Monday, July 14, 2014

Callings


            “Ah Aedlin!” Kurga said.  “They’ve stopped the waterfalls.  And I do believe the lake is smaller too.  Come to think of it, the whole place looks kind of run down.”
            “As long as they still can supply us with water, it could be a shed and a hand pump for all I care.  You will aid Captain Rayjay with the negotiations for our provisions?” Amisbhake asked.
            “Delighted.  The Emperor will probably gift us what we need, so excited will he be to see another holy person.”
            Ch’loi, sitting among the baggage, slashed the air in front of her, yet it was Amisbhake who spoke.  “No,” he said, “you will present us as traders.  Nothing else.”
            “But I thought..”  Kurga looked at the girl, “don’t you want to meet with the Emperor?”
            “Why,” her voice was as light and tremulous as dust lit by stained glass, “would I want to do this?”
            “Why?  Why?  Why because I thought the idea was to proselytize.  To spread Yah’s message of peace, love and whatever comes after that.  Ch’Voga seemed rather keen on it.”
            “I am not the Fire-maker.  Aedlin is not my calling.”

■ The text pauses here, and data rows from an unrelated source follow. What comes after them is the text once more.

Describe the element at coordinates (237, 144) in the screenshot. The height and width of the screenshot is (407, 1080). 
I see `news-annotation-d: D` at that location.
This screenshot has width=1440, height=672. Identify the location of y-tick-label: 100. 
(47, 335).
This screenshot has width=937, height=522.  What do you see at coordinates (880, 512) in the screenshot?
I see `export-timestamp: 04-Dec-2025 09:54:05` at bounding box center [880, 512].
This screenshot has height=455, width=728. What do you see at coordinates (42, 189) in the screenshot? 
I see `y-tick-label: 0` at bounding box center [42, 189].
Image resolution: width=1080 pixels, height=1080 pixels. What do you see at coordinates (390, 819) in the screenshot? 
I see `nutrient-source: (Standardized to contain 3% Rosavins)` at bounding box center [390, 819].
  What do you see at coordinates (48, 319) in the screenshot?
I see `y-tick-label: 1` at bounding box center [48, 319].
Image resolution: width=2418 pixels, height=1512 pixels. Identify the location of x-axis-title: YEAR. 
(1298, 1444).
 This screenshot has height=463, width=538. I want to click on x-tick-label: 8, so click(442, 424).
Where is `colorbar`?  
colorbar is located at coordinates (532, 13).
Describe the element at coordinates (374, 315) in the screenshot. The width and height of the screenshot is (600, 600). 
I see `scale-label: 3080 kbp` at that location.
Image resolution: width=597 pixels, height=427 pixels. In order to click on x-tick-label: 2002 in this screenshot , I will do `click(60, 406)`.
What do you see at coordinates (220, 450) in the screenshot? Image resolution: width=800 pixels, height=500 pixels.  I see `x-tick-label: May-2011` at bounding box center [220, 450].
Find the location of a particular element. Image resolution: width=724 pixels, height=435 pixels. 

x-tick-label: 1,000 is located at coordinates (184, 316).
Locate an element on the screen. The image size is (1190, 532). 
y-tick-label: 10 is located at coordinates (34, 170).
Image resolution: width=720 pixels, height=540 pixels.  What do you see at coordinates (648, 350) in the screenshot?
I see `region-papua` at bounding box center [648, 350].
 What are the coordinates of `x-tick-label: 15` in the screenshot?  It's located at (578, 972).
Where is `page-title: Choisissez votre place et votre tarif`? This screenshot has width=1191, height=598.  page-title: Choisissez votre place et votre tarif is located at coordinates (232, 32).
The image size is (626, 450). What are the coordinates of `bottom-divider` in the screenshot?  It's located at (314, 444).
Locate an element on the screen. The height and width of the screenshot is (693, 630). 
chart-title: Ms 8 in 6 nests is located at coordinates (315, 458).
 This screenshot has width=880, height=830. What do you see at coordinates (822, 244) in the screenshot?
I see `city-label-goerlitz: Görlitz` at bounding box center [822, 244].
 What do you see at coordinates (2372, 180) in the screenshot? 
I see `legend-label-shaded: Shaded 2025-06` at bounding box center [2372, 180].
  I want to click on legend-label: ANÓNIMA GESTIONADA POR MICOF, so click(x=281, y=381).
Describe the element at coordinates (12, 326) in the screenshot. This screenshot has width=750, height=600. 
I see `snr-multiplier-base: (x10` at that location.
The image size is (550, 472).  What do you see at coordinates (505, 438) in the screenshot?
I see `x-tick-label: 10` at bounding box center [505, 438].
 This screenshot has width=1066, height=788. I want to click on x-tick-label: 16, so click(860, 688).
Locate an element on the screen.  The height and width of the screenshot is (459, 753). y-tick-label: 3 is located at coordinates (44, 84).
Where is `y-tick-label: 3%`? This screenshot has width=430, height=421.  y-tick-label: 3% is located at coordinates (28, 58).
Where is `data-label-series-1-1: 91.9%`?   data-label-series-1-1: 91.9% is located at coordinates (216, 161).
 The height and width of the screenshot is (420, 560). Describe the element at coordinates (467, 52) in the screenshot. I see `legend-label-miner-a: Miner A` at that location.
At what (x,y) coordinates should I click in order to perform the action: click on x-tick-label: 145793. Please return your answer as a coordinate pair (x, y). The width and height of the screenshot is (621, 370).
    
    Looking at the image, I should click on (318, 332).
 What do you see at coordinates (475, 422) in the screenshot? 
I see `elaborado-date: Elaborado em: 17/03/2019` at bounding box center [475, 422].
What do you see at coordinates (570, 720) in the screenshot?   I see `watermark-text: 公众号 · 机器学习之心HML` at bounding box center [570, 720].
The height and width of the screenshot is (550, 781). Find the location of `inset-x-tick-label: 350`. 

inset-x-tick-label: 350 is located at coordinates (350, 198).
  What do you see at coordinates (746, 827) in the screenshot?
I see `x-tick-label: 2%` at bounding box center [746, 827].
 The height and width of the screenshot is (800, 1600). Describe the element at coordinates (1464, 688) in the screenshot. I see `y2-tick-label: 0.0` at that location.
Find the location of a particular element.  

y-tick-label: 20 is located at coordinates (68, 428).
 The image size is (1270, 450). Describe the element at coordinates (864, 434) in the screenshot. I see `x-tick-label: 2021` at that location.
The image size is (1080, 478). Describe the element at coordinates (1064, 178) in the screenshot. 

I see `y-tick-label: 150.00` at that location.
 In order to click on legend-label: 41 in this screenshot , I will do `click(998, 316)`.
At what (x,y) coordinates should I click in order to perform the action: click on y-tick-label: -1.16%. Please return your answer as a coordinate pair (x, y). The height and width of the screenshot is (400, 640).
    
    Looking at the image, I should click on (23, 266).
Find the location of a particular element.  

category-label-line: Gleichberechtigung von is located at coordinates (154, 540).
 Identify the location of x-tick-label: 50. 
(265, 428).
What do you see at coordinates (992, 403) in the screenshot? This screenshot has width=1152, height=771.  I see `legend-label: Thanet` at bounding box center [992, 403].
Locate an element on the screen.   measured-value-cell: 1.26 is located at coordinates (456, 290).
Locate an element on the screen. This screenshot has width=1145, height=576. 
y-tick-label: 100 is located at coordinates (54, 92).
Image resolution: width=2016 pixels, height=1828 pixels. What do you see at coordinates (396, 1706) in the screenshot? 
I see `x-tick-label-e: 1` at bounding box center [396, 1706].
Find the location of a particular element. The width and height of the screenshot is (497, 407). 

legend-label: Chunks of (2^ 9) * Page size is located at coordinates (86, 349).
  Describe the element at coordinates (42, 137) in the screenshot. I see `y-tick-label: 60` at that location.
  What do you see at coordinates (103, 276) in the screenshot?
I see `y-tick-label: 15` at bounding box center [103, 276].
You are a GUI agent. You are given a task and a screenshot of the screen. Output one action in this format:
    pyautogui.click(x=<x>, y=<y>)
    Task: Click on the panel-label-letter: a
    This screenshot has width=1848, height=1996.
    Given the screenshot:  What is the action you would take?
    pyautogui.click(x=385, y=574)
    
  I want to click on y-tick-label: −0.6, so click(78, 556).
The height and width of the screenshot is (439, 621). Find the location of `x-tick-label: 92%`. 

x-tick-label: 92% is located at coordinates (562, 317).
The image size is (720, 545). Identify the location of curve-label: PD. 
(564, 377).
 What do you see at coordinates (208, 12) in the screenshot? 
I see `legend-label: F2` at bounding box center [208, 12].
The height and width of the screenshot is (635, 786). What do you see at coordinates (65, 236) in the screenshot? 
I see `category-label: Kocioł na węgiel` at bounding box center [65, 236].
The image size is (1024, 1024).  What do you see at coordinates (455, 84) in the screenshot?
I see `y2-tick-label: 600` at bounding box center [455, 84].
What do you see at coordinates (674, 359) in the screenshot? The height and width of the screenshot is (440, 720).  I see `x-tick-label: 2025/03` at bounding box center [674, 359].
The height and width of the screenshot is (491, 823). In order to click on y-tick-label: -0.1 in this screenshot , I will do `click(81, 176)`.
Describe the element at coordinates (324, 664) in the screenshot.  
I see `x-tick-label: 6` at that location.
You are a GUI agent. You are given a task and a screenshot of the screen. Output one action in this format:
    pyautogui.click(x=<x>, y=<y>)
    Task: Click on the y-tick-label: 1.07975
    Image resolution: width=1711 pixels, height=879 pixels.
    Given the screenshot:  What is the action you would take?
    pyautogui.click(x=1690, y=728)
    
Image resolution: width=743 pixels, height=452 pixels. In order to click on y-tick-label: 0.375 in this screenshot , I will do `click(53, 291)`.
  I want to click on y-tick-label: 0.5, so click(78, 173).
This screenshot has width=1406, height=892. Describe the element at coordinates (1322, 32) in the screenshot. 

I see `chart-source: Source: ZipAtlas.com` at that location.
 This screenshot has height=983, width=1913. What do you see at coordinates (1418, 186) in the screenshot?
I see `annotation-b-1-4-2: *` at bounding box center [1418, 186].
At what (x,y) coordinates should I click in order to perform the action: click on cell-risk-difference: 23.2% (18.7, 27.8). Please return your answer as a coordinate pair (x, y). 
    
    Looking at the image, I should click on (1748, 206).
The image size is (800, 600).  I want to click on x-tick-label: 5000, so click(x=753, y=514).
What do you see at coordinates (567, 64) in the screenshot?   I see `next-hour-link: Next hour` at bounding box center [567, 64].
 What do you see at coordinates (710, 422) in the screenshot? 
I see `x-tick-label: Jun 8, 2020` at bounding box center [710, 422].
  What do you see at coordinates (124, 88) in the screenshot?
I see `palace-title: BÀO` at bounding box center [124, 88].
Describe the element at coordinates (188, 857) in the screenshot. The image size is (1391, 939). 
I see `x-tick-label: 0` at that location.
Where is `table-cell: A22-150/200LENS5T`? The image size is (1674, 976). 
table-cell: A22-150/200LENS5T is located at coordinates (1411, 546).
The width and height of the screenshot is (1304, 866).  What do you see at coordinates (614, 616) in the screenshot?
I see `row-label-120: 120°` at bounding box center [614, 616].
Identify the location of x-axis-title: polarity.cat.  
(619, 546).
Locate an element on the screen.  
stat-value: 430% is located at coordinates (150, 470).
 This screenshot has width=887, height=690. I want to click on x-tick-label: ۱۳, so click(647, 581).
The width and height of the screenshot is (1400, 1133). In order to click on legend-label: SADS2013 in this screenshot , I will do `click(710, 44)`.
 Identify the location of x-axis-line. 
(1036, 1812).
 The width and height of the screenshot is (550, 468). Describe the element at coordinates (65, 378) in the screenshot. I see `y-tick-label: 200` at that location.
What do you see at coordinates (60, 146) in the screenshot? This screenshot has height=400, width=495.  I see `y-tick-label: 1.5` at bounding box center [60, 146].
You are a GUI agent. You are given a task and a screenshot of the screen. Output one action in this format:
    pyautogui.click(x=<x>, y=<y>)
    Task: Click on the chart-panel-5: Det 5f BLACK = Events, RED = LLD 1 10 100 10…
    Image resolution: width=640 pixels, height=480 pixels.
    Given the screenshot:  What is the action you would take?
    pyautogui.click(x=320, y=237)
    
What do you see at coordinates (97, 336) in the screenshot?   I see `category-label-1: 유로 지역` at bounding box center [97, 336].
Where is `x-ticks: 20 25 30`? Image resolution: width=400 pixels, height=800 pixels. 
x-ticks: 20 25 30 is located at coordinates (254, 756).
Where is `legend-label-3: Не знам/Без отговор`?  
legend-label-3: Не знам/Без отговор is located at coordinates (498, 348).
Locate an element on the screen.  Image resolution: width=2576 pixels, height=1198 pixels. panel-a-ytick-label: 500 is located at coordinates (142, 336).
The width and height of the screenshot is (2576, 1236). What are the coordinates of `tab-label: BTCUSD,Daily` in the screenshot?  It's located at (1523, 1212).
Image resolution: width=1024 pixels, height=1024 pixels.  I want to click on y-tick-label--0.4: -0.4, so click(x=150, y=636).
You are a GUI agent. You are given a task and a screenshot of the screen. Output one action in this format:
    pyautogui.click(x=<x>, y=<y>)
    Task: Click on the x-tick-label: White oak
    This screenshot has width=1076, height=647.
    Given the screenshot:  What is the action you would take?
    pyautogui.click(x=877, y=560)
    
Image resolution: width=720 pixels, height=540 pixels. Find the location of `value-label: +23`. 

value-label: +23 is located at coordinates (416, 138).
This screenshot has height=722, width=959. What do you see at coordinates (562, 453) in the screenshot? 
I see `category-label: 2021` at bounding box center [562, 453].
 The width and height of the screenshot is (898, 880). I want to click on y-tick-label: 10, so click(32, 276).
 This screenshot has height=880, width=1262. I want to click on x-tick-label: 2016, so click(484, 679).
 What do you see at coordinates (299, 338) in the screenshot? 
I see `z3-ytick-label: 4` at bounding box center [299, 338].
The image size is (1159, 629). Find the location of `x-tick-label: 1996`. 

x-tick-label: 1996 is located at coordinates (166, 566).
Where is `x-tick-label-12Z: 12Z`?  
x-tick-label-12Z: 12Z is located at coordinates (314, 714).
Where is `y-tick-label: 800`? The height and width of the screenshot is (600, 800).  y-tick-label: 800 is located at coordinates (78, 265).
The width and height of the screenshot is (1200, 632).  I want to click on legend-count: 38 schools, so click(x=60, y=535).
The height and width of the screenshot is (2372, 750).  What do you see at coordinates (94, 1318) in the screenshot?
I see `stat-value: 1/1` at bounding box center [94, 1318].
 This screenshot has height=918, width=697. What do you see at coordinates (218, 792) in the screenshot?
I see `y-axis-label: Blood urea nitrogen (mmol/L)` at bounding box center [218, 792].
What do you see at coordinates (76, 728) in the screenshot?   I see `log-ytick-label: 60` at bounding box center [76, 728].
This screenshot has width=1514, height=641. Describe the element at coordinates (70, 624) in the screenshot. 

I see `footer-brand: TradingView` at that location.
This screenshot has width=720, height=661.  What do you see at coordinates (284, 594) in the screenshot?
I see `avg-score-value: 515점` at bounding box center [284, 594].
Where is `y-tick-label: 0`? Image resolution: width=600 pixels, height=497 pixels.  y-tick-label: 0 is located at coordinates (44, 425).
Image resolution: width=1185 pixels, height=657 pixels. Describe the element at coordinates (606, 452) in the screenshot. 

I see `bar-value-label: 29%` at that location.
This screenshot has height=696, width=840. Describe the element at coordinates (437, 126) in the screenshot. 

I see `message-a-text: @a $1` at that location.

            “Not your.. well, what is your calling?”  But she would not speak anymore and Kurga knew from the look in Amisbhake’s eye that he was not welcome to push.  “Ah, well, all things reveal themselves to the patient.  Looks like a delegation is coming out to meet us anyway.” 
            They came alongside the quay and the gangplank was settled.  The delegation didn’t look threatening or welcoming.  It looked bored.  This was routine.  The toady at its head opened a scroll but never looked at it.  “The Emperor of the Sand Sea welcomes his honored guests to his capitol of Aedlin, the Jewel of the Empire.  He blesses you by the gods and prays your stay here will be one of fortune and good luck provided your papersareinorderandtaxesarepaidinfull.  Here is a list of currencies and trade goods no longer acceptable for tax purposes by order of the Chief Steward.”
            “And how is ol’ Khop these days?” Kurga asked.
            The toady turned one baleful eye in his direction.  “Dead.  Tea is provided for your refreshment as you are to enjoy the privilege of the search of your ship for impurities.  Please to step aside.”  They were made to exit the ship and stand on the quay as the desultory soldiers ransacked their goods looking for contraband. 
            “Probably looking to supplement their pay with whatever they find,” Captain Rayjay grumbled.  “’Impurities’ is probably code for ‘whatever fits in my pocket.’”
            “Oh cheer up Captain and have some lukewarm lake water with some leaves tossed in,” Amisbhake sipped his, “mm, poison sumac I think.”
            “It would seem the jewel of the Empire is anthracite.  Hear now, here’s a familiar face.  Ho there!” Kurga hailed the wharfmaster.  “Well met, friend, what’s the news?”  The wharfmaster began to tell them of his bunion and the horrible fee he would have to pay to have it removed, “yes, yes, I can see how that would be troublesome.  Almost as troublesome as removing and replacing a Chief Steward.”
            “Oh, has Rizzlethop gotten the axe too?  I hadn’t heard!”
            “I’m sure he hasn’t, (long life to him) I was referring to the Khop who was Chief Steward when last I weighed upon your hospitality.”
            “Really?  Had you not heard of his removal?  It came shortly after the succession of course, surely you must have heard.”
            “The succession?”
            “Oh now you’re just poking my belly.  Everyone in the Empire and beyond follows the successions.  Are you so removed from politics?”
            “You would be amazed how far one has to go to hear no news of the Empire.  So the child is no longer Emperor?”
            “Gods, no.  He was called to join a monastery in one of the far off provinces, I forget which one, not being a religious man myself and made his Vizier Emperor in his stead with full rights and lineage of succession.  Very generous.”
            “Yes, very generous indeed, one wonders if he knew what he was doing.  And the people, the people are happy with the new emperor?”
            “People are people,” a dismissive wave, “keep them fed, keep them busy and they don’t really care who sits in the throne room.  But overly principled people, religious fanatics, you know the type,” he elbowed Kurga, “Zealots who take their faith so seriously, they make normal people nervous.  Trust me, the people are better off with a bureaucrat than a crusader.  You know what I mean?”
            Kurga looked over the man’s shoulder at where Ch’loi was squatting and reading Ch’Voga’s copy of the Holy Scriptures under a parasol held by the Royal Counselor who was not a bodyguard.  “Yes, yes, I think I do.”